___ Supplied passage

Third, climate change needs to rely on dupes of oil companies to quarrel with the scientific consensus. Most people can see the self serving nature of the objections to climate science. Not so with resource despoliation. Recycling seems to provide a reasonable, indeed incontrovertible road to salvation. Its adherents have no idea why since there is no theory and no studies to support it but somehow they “just know”. And their conviction is shared by others around them, leading to a collective delusion that takes on the trappings of a fact. The endless effusions of “success” address only the rate of diversion, never any analysis of why a high rate is beneficial. There is a profitable industry (Big Garbage) to support the recycling delusion with gobs of money and propaganda. The support by Big Garbage has led to an army of enthusiasts who see their bread buttered with recycling and who pose as common environmentalists despite their absence of any analysis. In Alameda county the Recycling Agency is directly funded by a charge on dumping. What is implied by those incentives?

Lastly, there is a grievous misunderstanding of the difference between feeling good and feeling better. You feel good when you have solved a significant social problem in a deep or fundamental way that has an effect commensurate with the size of the problem. You feel better when you can’t feel good but you do a very little and tell yourself that is all you are able to accomplish. People around the world are settling for feeling better by recycling. But where climate change is concerned, many activists want the satisfaction of feeling good. They demand a real solution to a global problem. Recyclers ask for no such success.

Since the torrents of garbage pouring into dumps worldwide are so gigantic, capturing even 0.5% of that stream in the lowgrade form of simple materials allows a university recycling club or a city recycling department to make enough money by selling materials to convince itself that it must be doing something right. Such outfits do not, as a rule, ask themselves how much of the problem they are missing. They think they feel good when they only feel better.

In the last thirty years a new element was added to the power of Big Garbage. As recycling developed in the 1970’s, they realized that recycling was the best greenwash for garbage that had ever been found. The recycling activists made a pact with the devil and agreed to join their path with Big Garbage. They spread around the notion that recycling will eliminate garbage but this is with a huge wink. Everyone knows that the main use of recycling is to make garbage acceptable. The garbage companies subsidize the recyclers while the recyclers repay them by granting the garbage companies absolute power over every kind of commodity that is “sometimes discarded”, such as the composting of organics. This is inimical to resource conservation but the garbage people need their pound of flesh for their support. The first result has been the worldwide spread of recycling, an extensive spread. The second result, an intensive spread, bringing new goods under the recycling umbrella, depends on the recycling activists, pretending to take on the mantle of environmentalism, being able to convince politicians to go along with the deception. Thus all manner of programs have been instituted which create mountains of garbage but which pose as environmental progress. Notable among these are e-waste recycling and EPR (extended producer responsibility).

This simple fact is missed by the public: recycling is way of managing garbage, after it is created. Zero Waste should be a way of eliminating garbage before it is created. There is no overlap.

______
___ Information shown

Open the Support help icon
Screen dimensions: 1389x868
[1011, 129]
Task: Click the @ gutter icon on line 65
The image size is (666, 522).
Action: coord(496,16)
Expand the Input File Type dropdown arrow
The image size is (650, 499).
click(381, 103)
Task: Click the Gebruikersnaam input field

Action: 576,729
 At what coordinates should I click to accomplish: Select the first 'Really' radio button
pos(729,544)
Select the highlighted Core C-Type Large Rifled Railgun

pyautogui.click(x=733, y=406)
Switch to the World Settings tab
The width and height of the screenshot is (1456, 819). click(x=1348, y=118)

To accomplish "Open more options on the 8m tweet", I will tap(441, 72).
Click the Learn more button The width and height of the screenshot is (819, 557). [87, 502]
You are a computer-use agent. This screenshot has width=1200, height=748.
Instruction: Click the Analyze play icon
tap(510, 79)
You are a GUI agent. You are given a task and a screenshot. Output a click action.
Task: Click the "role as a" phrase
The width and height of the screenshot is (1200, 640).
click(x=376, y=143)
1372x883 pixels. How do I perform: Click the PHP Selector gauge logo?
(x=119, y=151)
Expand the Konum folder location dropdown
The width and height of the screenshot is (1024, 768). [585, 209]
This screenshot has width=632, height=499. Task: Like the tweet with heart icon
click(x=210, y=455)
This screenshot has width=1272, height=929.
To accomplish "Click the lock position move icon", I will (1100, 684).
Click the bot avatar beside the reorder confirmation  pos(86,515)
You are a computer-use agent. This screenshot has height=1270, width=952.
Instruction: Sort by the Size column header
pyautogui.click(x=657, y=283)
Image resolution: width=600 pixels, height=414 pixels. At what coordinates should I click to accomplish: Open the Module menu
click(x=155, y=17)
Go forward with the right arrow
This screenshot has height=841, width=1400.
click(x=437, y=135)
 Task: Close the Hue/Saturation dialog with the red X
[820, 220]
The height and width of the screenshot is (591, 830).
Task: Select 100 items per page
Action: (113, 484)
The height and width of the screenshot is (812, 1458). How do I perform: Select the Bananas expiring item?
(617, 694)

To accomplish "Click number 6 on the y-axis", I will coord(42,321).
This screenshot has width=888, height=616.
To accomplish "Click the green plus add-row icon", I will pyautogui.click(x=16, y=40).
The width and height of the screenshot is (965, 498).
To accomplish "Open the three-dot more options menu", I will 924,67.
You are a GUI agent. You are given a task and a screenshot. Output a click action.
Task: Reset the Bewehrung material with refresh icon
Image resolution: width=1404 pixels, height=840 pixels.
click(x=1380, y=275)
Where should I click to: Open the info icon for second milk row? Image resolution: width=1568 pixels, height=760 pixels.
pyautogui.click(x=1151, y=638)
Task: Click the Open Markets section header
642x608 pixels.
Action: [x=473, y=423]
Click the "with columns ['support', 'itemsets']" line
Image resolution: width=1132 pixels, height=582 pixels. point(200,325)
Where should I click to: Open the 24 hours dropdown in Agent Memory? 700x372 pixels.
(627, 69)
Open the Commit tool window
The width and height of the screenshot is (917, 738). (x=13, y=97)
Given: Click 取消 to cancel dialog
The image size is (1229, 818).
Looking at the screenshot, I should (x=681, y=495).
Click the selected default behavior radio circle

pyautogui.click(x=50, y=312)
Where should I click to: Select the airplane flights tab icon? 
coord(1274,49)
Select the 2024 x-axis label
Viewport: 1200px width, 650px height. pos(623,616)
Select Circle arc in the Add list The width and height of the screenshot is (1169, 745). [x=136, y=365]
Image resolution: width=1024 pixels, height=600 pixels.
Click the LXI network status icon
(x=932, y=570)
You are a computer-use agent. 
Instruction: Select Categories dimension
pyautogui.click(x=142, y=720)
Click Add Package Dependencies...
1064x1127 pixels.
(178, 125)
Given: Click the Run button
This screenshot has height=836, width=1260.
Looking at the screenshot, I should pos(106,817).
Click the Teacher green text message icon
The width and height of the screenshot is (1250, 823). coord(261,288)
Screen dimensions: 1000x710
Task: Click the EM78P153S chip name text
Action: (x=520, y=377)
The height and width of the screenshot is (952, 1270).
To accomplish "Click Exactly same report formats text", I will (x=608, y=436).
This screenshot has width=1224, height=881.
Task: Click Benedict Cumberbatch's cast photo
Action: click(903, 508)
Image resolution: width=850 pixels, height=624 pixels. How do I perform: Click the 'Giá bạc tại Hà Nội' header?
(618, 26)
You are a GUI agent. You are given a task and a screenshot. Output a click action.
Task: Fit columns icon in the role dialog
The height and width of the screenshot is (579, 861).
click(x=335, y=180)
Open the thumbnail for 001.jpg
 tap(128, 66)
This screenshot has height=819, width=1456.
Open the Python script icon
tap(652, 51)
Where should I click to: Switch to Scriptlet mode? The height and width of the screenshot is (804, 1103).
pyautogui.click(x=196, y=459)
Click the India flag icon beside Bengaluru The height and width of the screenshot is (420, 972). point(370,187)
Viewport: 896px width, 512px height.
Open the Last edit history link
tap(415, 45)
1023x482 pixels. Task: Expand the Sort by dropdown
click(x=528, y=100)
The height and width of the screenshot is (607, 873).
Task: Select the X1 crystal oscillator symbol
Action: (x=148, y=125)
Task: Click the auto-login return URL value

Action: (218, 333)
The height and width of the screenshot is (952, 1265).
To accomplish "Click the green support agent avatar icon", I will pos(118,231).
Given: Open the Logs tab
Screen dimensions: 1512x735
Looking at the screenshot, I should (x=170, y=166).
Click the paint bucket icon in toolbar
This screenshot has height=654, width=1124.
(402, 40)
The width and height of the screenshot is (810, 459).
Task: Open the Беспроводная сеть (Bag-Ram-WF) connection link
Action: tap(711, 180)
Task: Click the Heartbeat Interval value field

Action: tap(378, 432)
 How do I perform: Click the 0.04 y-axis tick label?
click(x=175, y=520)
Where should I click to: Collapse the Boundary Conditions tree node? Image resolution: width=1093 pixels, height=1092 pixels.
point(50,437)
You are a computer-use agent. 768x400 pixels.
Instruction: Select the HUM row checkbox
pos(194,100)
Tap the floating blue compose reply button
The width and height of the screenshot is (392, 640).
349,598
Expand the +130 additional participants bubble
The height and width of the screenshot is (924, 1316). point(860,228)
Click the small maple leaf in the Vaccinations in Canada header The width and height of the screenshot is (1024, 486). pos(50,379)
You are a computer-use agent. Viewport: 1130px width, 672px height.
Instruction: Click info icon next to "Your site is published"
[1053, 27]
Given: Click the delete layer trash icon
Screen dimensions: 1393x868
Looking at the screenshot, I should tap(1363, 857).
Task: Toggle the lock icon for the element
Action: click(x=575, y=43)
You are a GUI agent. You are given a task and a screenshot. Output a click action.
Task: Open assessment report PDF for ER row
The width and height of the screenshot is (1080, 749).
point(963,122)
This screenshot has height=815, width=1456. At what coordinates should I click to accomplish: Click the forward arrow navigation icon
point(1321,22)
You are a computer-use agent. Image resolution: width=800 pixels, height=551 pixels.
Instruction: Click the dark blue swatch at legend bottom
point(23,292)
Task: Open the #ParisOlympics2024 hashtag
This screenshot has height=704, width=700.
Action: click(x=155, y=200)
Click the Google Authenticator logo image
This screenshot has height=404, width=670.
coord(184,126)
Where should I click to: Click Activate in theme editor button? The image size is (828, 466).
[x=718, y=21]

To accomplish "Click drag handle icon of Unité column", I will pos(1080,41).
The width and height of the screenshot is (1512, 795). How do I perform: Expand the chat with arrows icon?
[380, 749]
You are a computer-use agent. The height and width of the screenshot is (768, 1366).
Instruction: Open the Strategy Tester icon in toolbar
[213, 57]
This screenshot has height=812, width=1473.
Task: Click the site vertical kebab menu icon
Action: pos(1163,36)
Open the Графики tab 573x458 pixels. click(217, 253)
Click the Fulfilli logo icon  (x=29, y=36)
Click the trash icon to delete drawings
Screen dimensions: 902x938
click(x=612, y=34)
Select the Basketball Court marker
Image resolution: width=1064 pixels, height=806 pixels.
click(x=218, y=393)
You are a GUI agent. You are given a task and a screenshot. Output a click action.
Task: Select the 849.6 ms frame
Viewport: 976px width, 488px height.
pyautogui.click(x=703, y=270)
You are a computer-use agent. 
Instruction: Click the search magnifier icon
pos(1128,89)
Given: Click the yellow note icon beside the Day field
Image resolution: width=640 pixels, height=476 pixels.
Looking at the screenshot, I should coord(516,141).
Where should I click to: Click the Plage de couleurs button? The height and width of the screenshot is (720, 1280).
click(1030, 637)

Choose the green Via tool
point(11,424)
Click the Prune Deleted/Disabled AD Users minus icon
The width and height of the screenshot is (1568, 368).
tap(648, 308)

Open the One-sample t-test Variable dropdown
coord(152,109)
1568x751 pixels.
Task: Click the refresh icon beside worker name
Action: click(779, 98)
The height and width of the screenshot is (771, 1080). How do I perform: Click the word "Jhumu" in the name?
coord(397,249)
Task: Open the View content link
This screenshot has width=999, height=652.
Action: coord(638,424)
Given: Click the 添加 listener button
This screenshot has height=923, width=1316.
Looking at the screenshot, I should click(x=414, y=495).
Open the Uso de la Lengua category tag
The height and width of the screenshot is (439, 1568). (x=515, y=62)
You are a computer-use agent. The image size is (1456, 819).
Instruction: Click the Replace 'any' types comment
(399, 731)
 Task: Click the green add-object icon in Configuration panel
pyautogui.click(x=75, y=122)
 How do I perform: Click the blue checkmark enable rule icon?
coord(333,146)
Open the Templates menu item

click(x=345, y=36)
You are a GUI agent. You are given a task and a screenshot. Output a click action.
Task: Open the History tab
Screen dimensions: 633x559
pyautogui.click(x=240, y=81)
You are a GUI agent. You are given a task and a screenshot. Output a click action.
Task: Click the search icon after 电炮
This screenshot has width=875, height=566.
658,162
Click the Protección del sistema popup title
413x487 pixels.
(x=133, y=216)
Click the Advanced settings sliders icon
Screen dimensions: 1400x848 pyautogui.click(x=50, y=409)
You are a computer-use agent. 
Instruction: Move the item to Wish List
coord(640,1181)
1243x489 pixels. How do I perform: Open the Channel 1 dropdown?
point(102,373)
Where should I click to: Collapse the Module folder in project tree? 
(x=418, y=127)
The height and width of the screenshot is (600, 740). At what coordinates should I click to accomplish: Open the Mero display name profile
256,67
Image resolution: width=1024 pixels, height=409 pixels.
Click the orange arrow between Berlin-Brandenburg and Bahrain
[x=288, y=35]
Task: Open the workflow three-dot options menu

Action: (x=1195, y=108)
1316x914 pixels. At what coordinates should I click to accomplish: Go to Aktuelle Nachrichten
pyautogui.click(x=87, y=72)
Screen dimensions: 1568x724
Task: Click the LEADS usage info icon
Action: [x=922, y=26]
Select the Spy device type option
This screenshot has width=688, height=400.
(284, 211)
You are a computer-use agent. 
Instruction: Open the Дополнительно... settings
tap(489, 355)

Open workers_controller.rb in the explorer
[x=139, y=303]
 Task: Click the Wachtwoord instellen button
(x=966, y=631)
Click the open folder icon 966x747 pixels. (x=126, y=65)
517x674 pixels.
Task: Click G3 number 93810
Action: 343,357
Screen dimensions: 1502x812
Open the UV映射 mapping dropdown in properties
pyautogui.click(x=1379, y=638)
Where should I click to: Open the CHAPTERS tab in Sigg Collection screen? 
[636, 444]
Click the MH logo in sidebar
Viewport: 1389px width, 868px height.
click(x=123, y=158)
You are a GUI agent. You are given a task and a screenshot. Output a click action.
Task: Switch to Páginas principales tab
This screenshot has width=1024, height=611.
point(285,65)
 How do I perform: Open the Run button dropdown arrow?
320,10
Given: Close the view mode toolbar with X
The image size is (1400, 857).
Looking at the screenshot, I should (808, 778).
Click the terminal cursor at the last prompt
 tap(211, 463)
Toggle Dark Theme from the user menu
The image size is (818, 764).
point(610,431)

______

**Short exercise 1**. Reproduce the stretch of the recycling essay from "Lastly, there is" through "no such success.".
**Short exercise 2**. Show every line in the listing that contains the string "label", treating case as significant.

**Expected answer 1**.
Lastly, there is a grievous misunderstanding of the difference between feeling good and feeling better. You feel good when you have solved a significant social problem in a deep or fundamental way that has an effect commensurate with the size of the problem. You feel better when you can’t feel good but you do a very little and tell yourself that is all you are able to accomplish. People around the world are settling for feeling better by recycling. But where climate change is concerned, many activists want the satisfaction of feeling good. They demand a real solution to a global problem. Recyclers ask for no such success.

**Expected answer 2**.
Select the 2024 x-axis label
 How do I perform: Click the 0.04 y-axis tick label?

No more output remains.